It becomes worse when the data volume increases to a level you can’t just look it up anymore. You’ll have to write syntax checkers for the intermediate results, you’ll end up with thousands of logs and scripts just to keep the workflow running. This is the third stage: meta-workflow for the workflow of workflows.

But this is not all, the worse problem is still to come… Your data is increasing by the minute, you’ll have to split it up one day and rather sooner than later. But, as long as you have to manually feed your workflow (and hope the intermediate checks work fine), you’ll have to split the data manually. If your case is simple and you can just run multiple copies of each step in parallel with each chunk of data, you’re in heaven (or rather, hell for the future). But that’s not always the case…

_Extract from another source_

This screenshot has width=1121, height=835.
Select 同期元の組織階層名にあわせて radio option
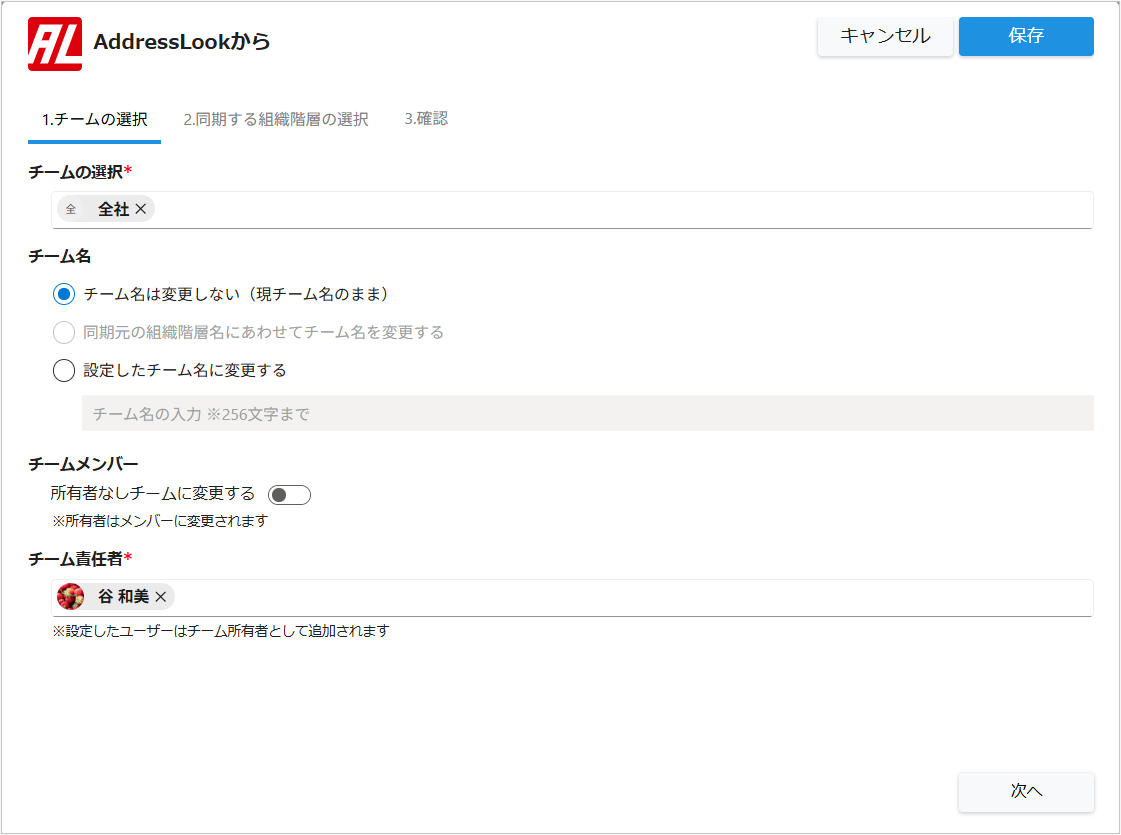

Now, you’ve reached a point where you have to maintain a meta-workflow for your workflow or workflows and manually manage the parallelism and collisions and checks of your data only to find out at the end that a particular piece of code was ignoring an horrendous bug in your data when it was already public.

If you want to add a new feature or change the order of two processes… well… 100mg of prozac and good luck!

Refine your Workflow

Step 1: Get rid of manual steps. The first rule is that there can be no manual step, ever. If the final result is wrong, you turn on the debugger, read the logs, find the problem, fix it and turn it off again. If you can’t afford to have wrong data live than write better checkers or rather reduce the complexity of your data.

One way to reduce the complexity is to split the workflow into smaller independent workflows, which each one generate only a fraction of your final data. If you have a mission critical environment, you better off with 1/10th of it broken than with the whole. Nevertheless, try to reduce the complexity on your pipeline, data structure and dependencies. When you have no change to do, re-think about the whole workflow, I’m sure you’ll find lots of problems every iteration.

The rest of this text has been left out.